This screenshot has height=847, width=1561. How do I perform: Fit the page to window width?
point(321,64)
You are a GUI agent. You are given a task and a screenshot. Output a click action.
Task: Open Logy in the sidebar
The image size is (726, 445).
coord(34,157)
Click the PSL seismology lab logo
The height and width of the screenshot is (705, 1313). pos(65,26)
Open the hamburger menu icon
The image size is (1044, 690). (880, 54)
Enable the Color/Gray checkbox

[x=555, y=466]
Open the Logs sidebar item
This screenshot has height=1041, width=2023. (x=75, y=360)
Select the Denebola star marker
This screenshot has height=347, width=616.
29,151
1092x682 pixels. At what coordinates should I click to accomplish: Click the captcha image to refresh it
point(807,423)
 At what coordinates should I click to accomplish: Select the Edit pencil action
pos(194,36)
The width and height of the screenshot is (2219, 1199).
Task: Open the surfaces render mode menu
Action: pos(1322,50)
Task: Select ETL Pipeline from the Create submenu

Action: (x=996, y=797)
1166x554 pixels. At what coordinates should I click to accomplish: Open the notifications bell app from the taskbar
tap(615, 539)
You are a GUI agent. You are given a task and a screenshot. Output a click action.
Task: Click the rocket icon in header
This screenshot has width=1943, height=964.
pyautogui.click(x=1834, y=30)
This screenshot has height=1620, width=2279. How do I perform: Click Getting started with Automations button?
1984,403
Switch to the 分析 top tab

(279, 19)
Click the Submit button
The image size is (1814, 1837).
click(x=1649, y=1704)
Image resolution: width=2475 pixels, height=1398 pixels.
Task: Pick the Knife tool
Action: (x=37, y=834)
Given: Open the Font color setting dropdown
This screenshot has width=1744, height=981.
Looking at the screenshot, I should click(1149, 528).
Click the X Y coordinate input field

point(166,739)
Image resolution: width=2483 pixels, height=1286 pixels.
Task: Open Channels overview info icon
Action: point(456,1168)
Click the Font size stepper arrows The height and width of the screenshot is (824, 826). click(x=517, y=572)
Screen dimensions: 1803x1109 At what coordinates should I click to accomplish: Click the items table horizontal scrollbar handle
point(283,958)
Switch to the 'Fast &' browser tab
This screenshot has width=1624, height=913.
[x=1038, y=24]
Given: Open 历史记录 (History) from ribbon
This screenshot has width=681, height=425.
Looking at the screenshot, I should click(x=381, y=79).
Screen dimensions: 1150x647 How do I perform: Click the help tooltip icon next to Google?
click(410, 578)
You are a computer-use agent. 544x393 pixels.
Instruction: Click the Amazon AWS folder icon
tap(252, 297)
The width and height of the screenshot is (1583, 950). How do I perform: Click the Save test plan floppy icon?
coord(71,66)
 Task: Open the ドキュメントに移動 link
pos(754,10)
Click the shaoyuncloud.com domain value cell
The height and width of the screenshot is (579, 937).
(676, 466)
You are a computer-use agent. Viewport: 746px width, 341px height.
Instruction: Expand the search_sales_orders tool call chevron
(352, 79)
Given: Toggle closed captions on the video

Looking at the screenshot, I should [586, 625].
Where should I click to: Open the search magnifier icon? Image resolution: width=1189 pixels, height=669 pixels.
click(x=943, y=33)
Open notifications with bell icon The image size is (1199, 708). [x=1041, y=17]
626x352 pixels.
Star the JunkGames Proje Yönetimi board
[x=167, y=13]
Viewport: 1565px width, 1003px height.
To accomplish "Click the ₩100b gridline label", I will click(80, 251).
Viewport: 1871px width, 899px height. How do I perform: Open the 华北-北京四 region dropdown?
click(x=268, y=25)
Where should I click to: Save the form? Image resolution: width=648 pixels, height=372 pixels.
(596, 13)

##########

◆ **YOUR OBJECTIVE**
An exact copy of every record is required here.

◆ **ANSWER TO THE EXERCISE**
This screenshot has height=847, width=1561. How do I perform: Fit the page to window width?
point(321,64)
You are a GUI agent. You are given a task and a screenshot. Output a click action.
Task: Open Logy in the sidebar
The image size is (726, 445).
coord(34,157)
Click the PSL seismology lab logo
The height and width of the screenshot is (705, 1313). pos(65,26)
Open the hamburger menu icon
The image size is (1044, 690). (880, 54)
Enable the Color/Gray checkbox

[x=555, y=466]
Open the Logs sidebar item
This screenshot has height=1041, width=2023. (x=75, y=360)
Select the Denebola star marker
This screenshot has height=347, width=616.
29,151
1092x682 pixels. At what coordinates should I click to accomplish: Click the captcha image to refresh it
point(807,423)
 At what coordinates should I click to accomplish: Select the Edit pencil action
pos(194,36)
The width and height of the screenshot is (2219, 1199).
Task: Open the surfaces render mode menu
Action: pos(1322,50)
Task: Select ETL Pipeline from the Create submenu

Action: (x=996, y=797)
1166x554 pixels. At what coordinates should I click to accomplish: Open the notifications bell app from the taskbar
tap(615, 539)
You are a GUI agent. You are given a task and a screenshot. Output a click action.
Task: Click the rocket icon in header
This screenshot has width=1943, height=964.
pyautogui.click(x=1834, y=30)
This screenshot has height=1620, width=2279. How do I perform: Click Getting started with Automations button?
1984,403
Switch to the 分析 top tab

(279, 19)
Click the Submit button
The image size is (1814, 1837).
click(x=1649, y=1704)
Image resolution: width=2475 pixels, height=1398 pixels.
Task: Pick the Knife tool
Action: (x=37, y=834)
Given: Open the Font color setting dropdown
This screenshot has width=1744, height=981.
Looking at the screenshot, I should click(1149, 528).
Click the X Y coordinate input field

point(166,739)
Image resolution: width=2483 pixels, height=1286 pixels.
Task: Open Channels overview info icon
Action: point(456,1168)
Click the Font size stepper arrows The height and width of the screenshot is (824, 826). click(x=517, y=572)
Screen dimensions: 1803x1109 At what coordinates should I click to accomplish: Click the items table horizontal scrollbar handle
point(283,958)
Switch to the 'Fast &' browser tab
This screenshot has width=1624, height=913.
[x=1038, y=24]
Given: Open 历史记录 (History) from ribbon
This screenshot has width=681, height=425.
Looking at the screenshot, I should click(x=381, y=79).
Screen dimensions: 1150x647 How do I perform: Click the help tooltip icon next to Google?
click(410, 578)
You are a computer-use agent. 544x393 pixels.
Instruction: Click the Amazon AWS folder icon
tap(252, 297)
The width and height of the screenshot is (1583, 950). How do I perform: Click the Save test plan floppy icon?
coord(71,66)
 Task: Open the ドキュメントに移動 link
pos(754,10)
Click the shaoyuncloud.com domain value cell
The height and width of the screenshot is (579, 937).
(676, 466)
You are a computer-use agent. Viewport: 746px width, 341px height.
Instruction: Expand the search_sales_orders tool call chevron
(352, 79)
Given: Toggle closed captions on the video

Looking at the screenshot, I should [586, 625].
Where should I click to: Open the search magnifier icon? Image resolution: width=1189 pixels, height=669 pixels.
click(x=943, y=33)
Open notifications with bell icon The image size is (1199, 708). [x=1041, y=17]
626x352 pixels.
Star the JunkGames Proje Yönetimi board
[x=167, y=13]
Viewport: 1565px width, 1003px height.
To accomplish "Click the ₩100b gridline label", I will click(80, 251).
Viewport: 1871px width, 899px height. How do I perform: Open the 华北-北京四 region dropdown?
click(x=268, y=25)
Where should I click to: Save the form? Image resolution: width=648 pixels, height=372 pixels.
(596, 13)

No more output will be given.